> _Request_
Reproduce everything from the line containing "Click the orange corner ribbon at top right" down to the end of the material, swapping "wireframe" for "mesh" and keeping all else unchanged. Leave the pictures out of your answer.

> _Data shown_
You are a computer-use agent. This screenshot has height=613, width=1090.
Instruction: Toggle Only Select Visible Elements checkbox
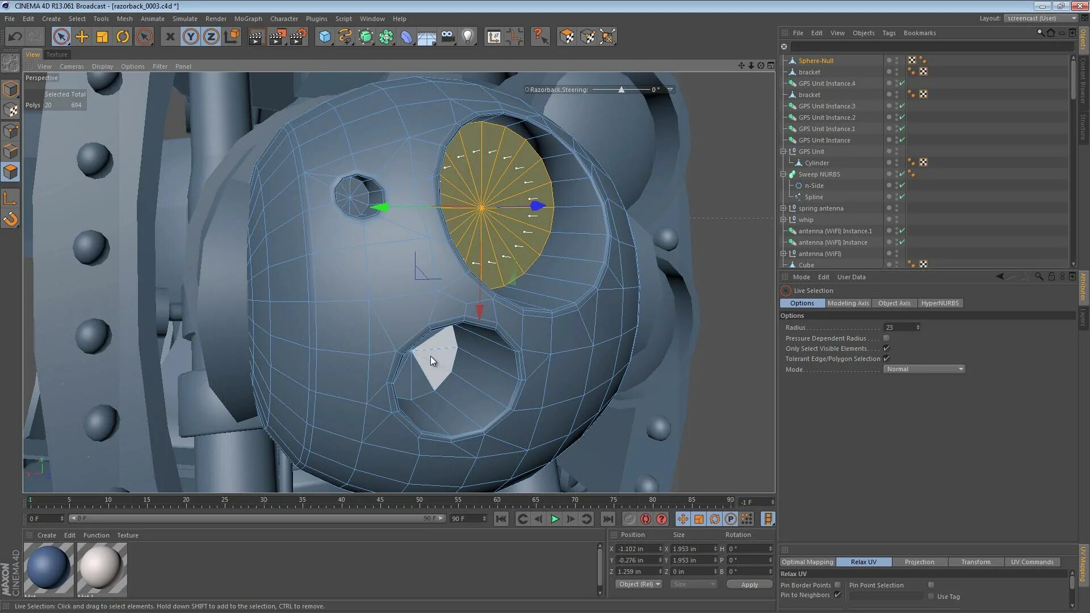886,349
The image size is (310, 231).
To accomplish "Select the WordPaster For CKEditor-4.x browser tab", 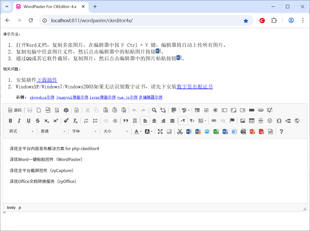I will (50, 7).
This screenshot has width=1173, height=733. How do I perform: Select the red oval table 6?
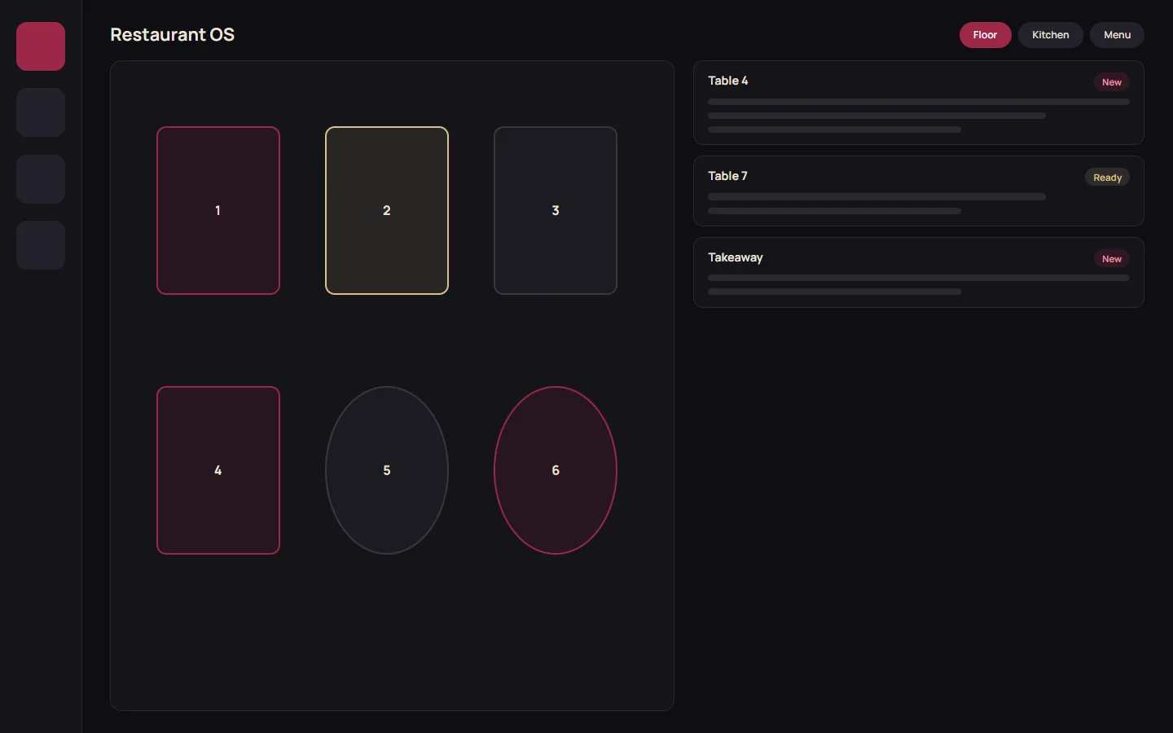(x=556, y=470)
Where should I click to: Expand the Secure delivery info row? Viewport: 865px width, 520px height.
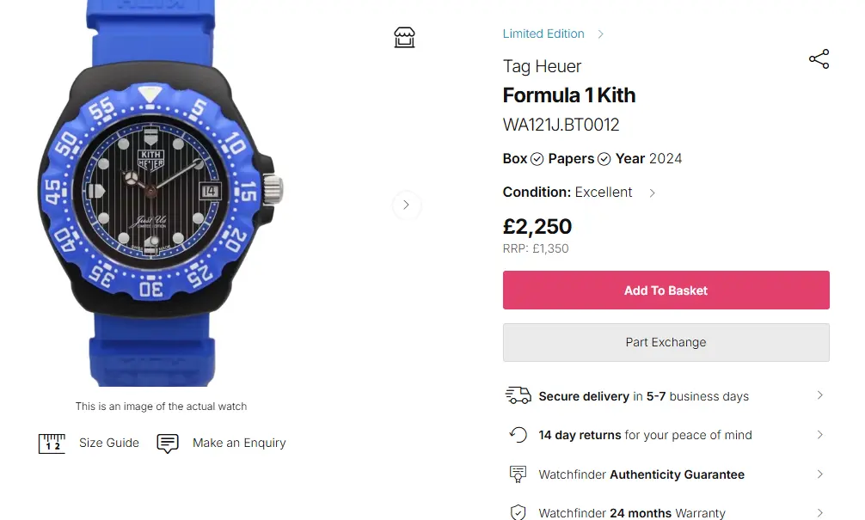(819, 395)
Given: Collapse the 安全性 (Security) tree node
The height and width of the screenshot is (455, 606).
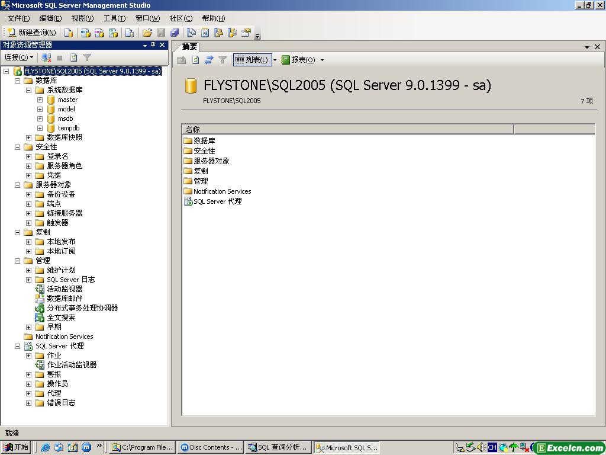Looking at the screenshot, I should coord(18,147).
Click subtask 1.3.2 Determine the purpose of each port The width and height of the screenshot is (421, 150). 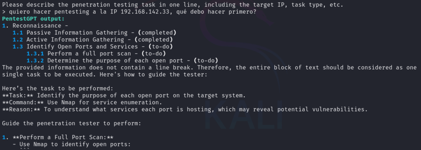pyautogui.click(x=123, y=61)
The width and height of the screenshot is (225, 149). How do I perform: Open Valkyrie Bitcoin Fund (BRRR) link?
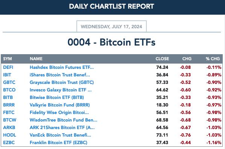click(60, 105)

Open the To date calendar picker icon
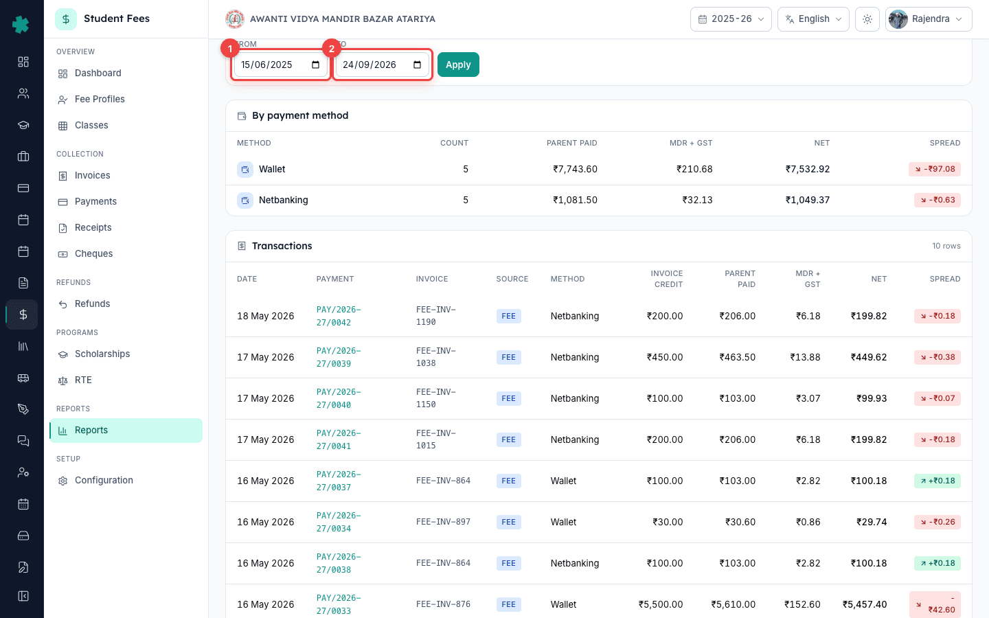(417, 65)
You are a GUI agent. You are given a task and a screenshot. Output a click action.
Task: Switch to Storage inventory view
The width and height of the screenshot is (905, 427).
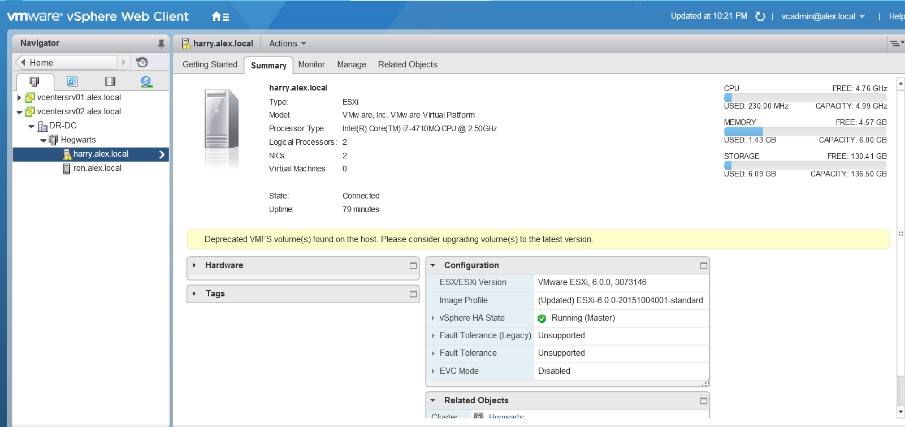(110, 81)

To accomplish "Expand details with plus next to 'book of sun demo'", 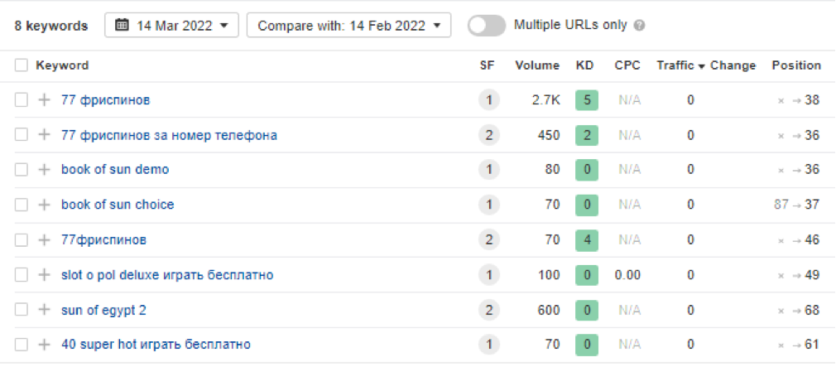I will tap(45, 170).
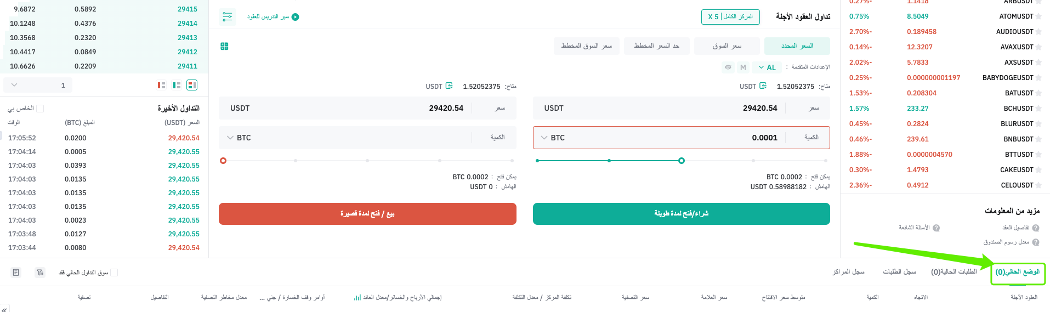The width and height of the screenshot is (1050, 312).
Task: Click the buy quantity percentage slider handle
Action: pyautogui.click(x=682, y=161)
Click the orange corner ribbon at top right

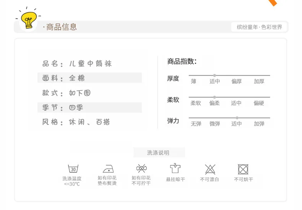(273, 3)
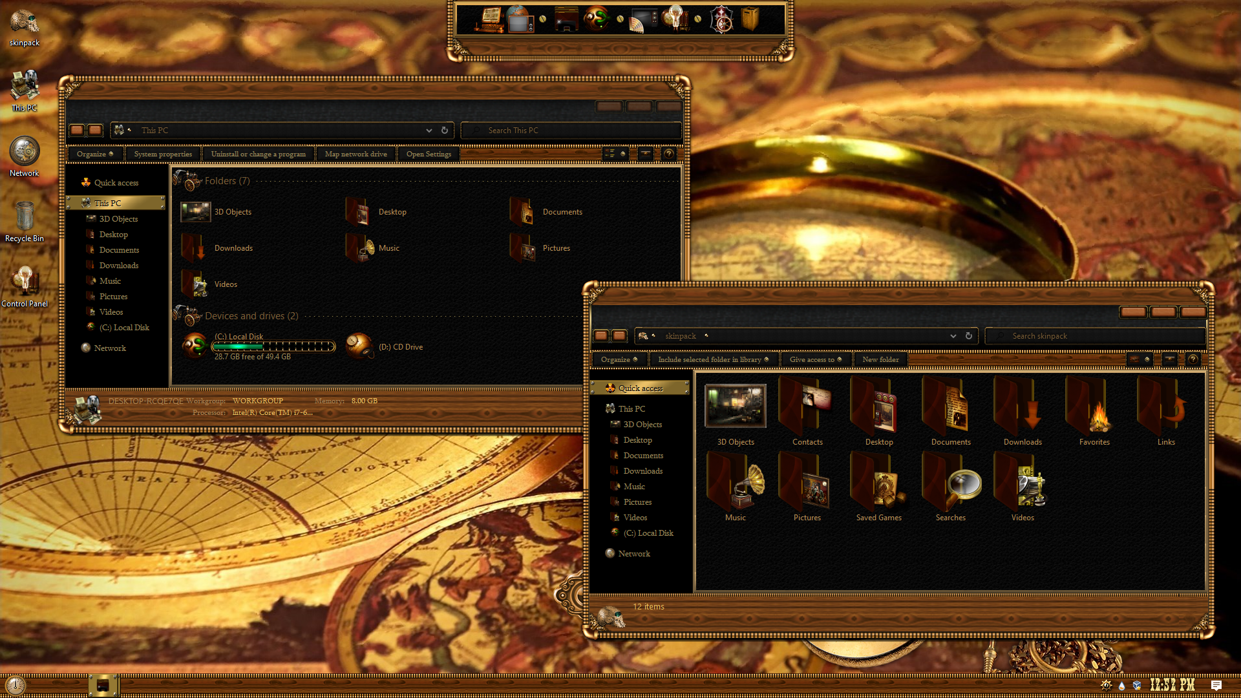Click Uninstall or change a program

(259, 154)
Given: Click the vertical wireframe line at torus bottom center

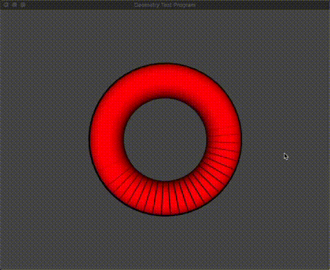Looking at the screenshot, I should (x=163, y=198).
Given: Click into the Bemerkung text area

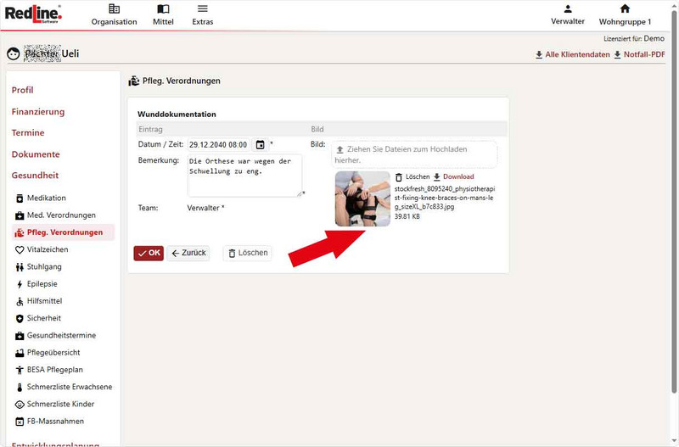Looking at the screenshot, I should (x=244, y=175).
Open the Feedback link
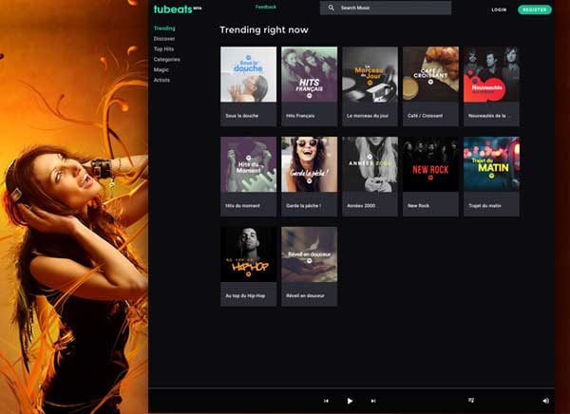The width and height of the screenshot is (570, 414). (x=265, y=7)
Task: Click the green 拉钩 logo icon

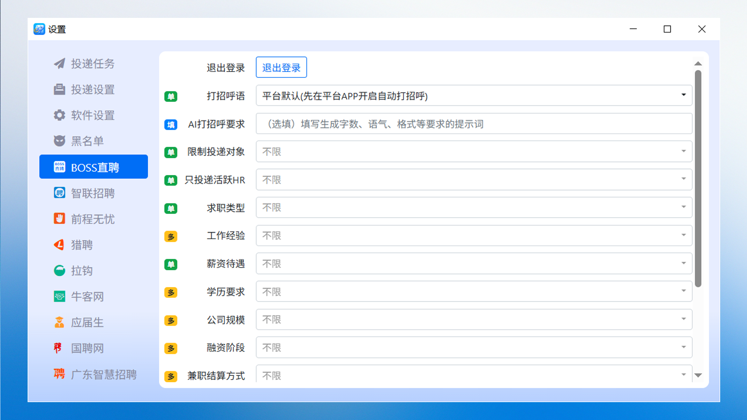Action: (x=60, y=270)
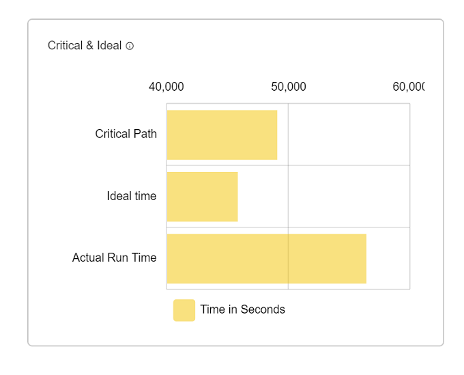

> _Task result_
Click the orange corner ribbon at top right

(273, 3)
Click Uninstall or change a program

(259, 154)
Given: Click the vertical mesh line at torus bottom center

Looking at the screenshot, I should (x=163, y=198).
Given: Click into the Bemerkung text area

Looking at the screenshot, I should (x=244, y=175).
Open the Feedback link
The width and height of the screenshot is (570, 414). (x=265, y=7)
Task: Click the green 拉钩 logo icon

Action: (x=60, y=270)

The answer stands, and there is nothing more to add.